FORGOTTEN BOOKS: THE BIG TOUR!
ROBERT UPTON
I’M POSTING THIS UP WAY EARLY THIS WEEK TO MAKE SURE I’LL HAVE THE TIME TO DO IT ~ ENJOY!
This is not your parents' golf game.
Duff Colhane has just won his first professional golf tournament. It should be the celebration night of his young life. But he'll be spending it in Miami Federal jail.
Last weekend’s Masters golf tournament – won by Phil Mickelson with some astounding golf shots (the one from behind a tree to the green was as brave a golf shot as I’ve ever seen) – inspired me to pick up and reread this diamond-hard gem of a novel.
I don’t play golf – I play at golf. Once or twice a year, I wack a ball around eighteen holes with my son or a friend, never keeping score and simply enjoying the beauty of being on a golf course. I read about golf far more than I play it. I have over a hundred sports pulps containing golf stories from the ‘30s and ‘40s, which are all pretty cool, and I have over fifty golf fiction titles on my bookselves opposite my similar collection of boxing fiction. If there is a new golf novel published, chances are I’ll buy it and read it.

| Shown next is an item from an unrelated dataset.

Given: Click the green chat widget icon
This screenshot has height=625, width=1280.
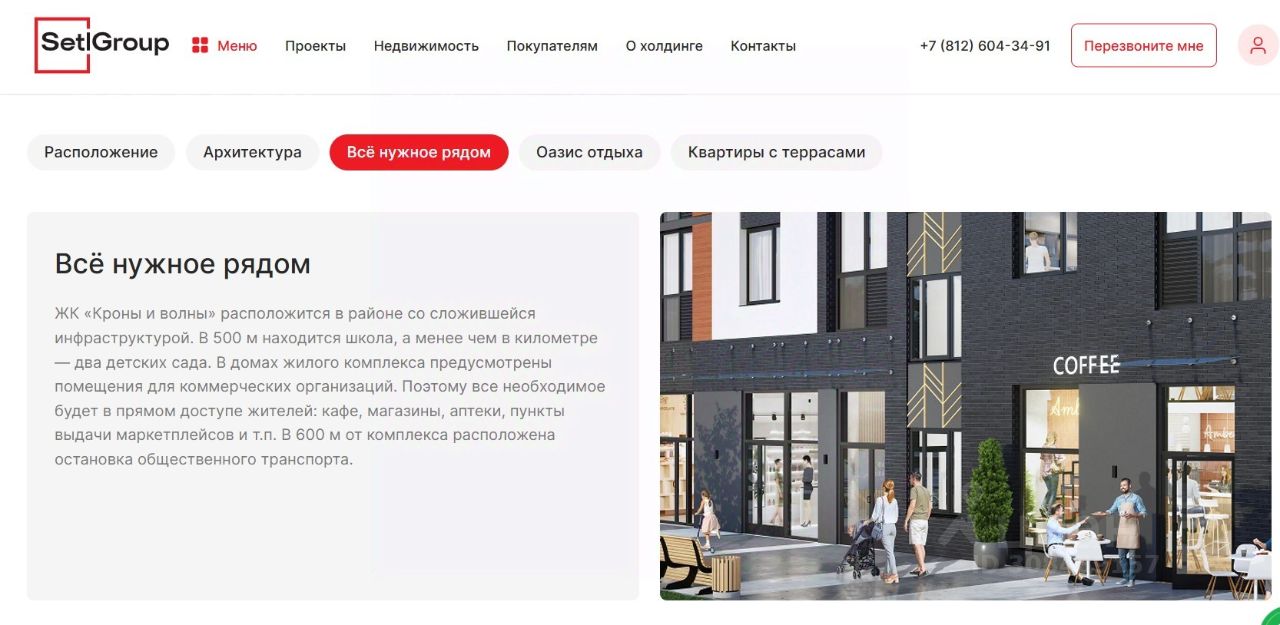Looking at the screenshot, I should pyautogui.click(x=1270, y=616).
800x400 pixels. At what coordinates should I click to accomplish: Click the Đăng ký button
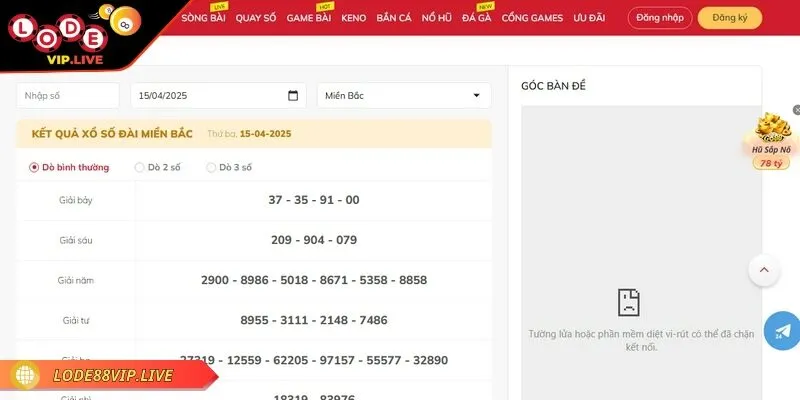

That said, golf novels usually fall into three categories – sharp-tongued humor fests featuring wacky characters and wackier situations (usually written by Dan Jenkins or Mike Lupica – both of whom can make me laugh out loud); smalzy, mystical quests seeking to provide salvation through golf (think The Legend Of Bagger Vance); or attempts to cross the golf novel with the mystery genre, which are rarely able to serve both masters (there are exceptions, in particular, Keith Miles’ Alan Saxon novels).
I’d read Robert Upton’s previous golf mystery, Dead On The Stick, the second in his Amos McGuffin private eye tales. It was mildly amusing, one of the neither fish nor fowl golf mysteries. Fortunately, Upton’s The Big Tour is something completely different – the first golf noir novel, a cocaine fueled lightening jag into the heart of one man's darkness.

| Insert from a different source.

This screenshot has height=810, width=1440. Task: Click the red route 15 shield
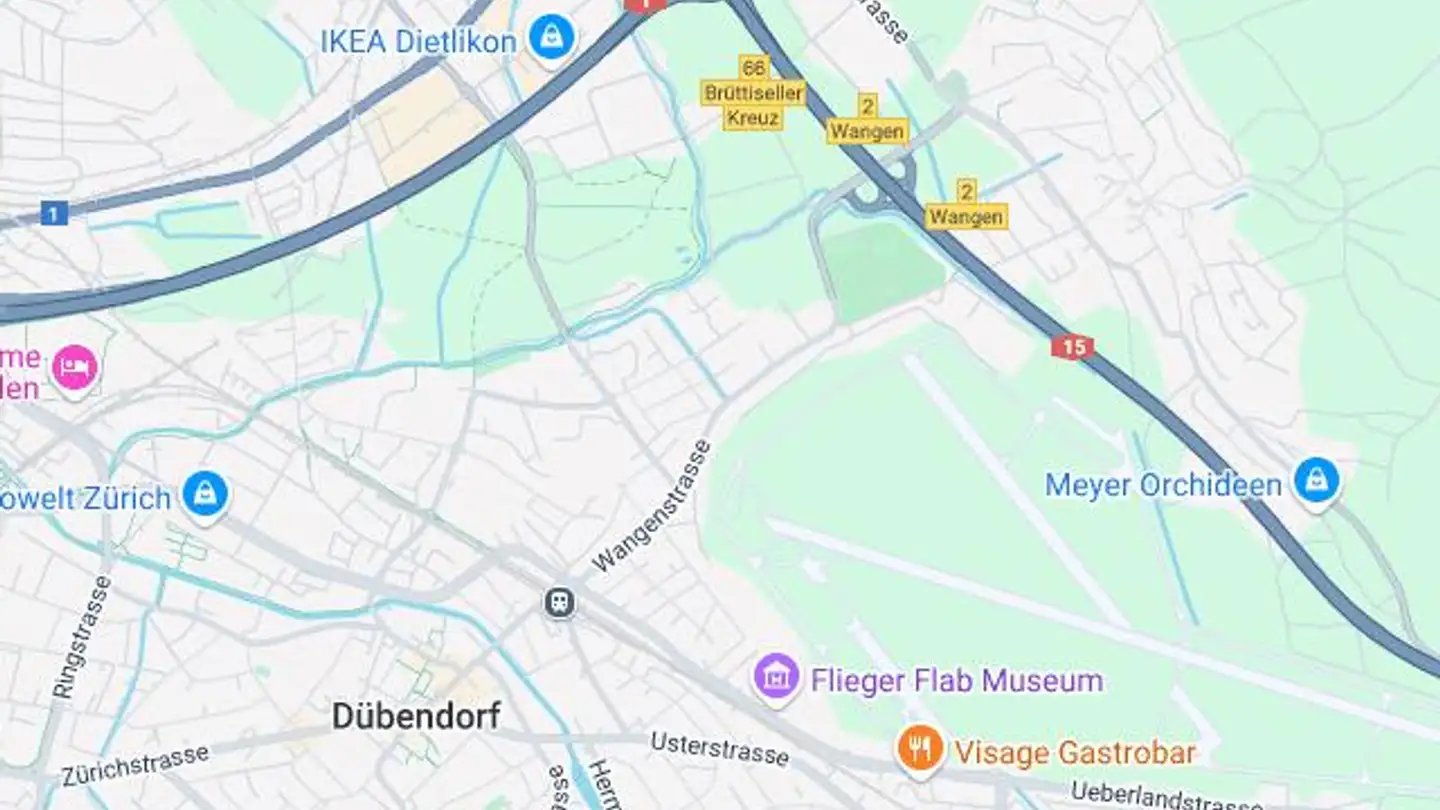1072,348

The difference in the two books is remarkable. One is a lightweight, disposable mystery – forgotten immediately upon turning the final page. The other is a classic example of hardboiled literature, which I’ve thought about often after reading it. It was as if Upton went to bed as Agatha Christie and woke up as Cornell Woolrich.
THE BIG TOUR
In the hard-drving world of professional golf, even a golden boy must learn to win . . .
Son of a barroom-brawling Montauk fisherman, Duff came across as a gentleman born to wealth and privilege. A brash, cocky golden boy and darling of the media they compared to Nicklaus. Golf was his greatest pleasure in life, the one thing he did perfectlyly, a poor boy’s ticket out – pure. Until he saw it played like a rigged game on grass where the only rule was not getting caught and big money was for the taking.

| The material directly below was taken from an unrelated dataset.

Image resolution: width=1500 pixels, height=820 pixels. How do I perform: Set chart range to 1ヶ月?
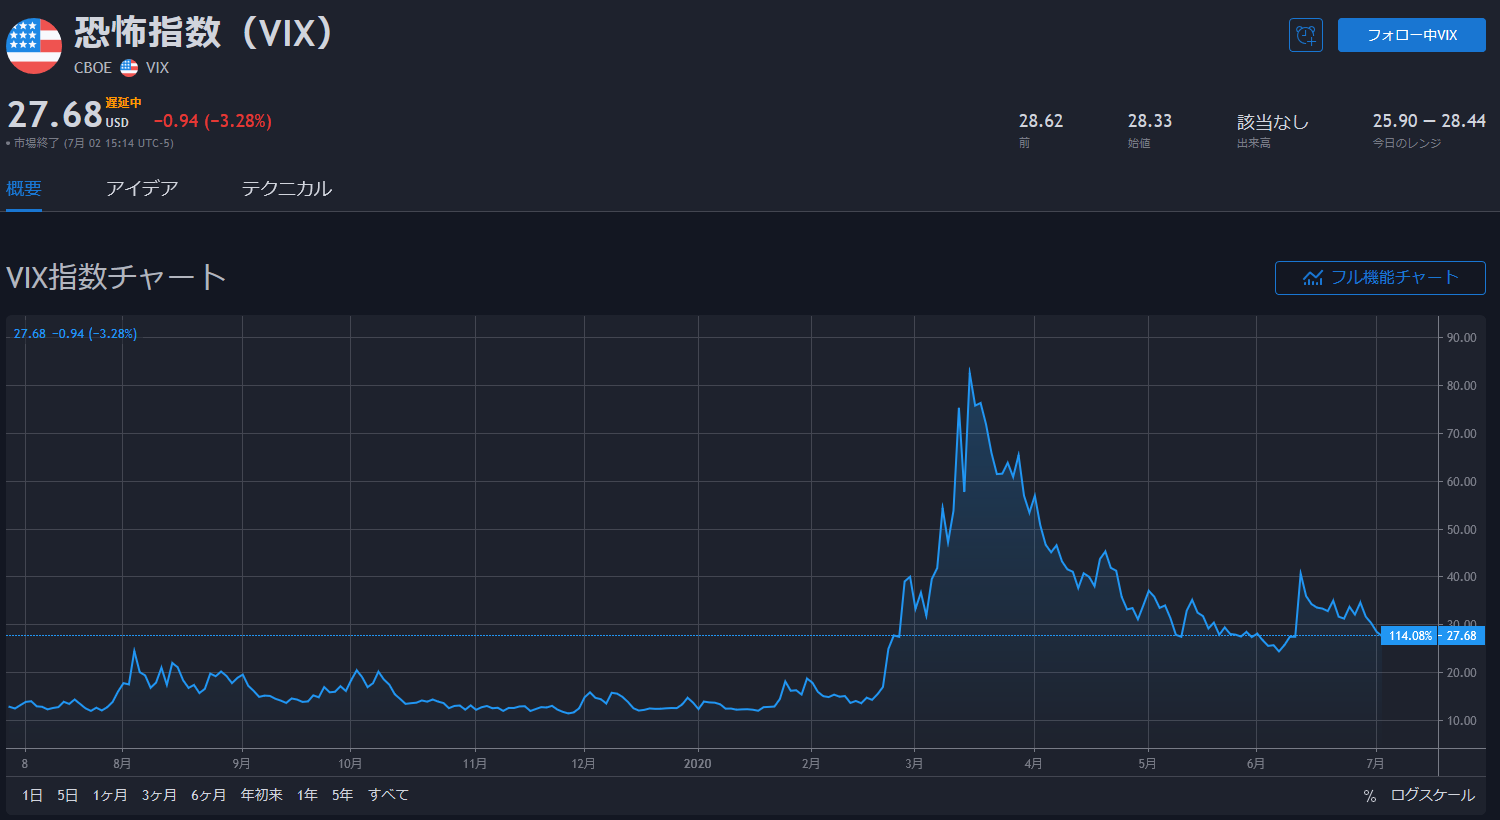click(110, 795)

But after a golf lesson Vegas Mob-style all but shatters his pro dreams, Duff struggles desperately to regain the old form only he believes he can recapture. An unscrupulous Dr. Feelgood prescribes a witche’s brew of performance-enhancing drugs, and Duff is bankrolled by his high school sweetheart – a model with no portfolio but plenty of cash and cocaine and some very dangerous friends. If drugs don’t put an end to Duff – she and the Feds will . . .
By never letting his characters take the easy way out, and by forcing them to experience the consequences of their actions, Upton drags us over a crude eighteen hole course of betrayal and dispair in a foursome with Jim Thompson, David Goodis, and James M. Cain – you just know bad things are going to happen.
Don't expect sportsmanship and Rockyesque endings here – this is a wild ride through the rough where you bet with you life and and every club shaft in your bag is a serpent in disguise.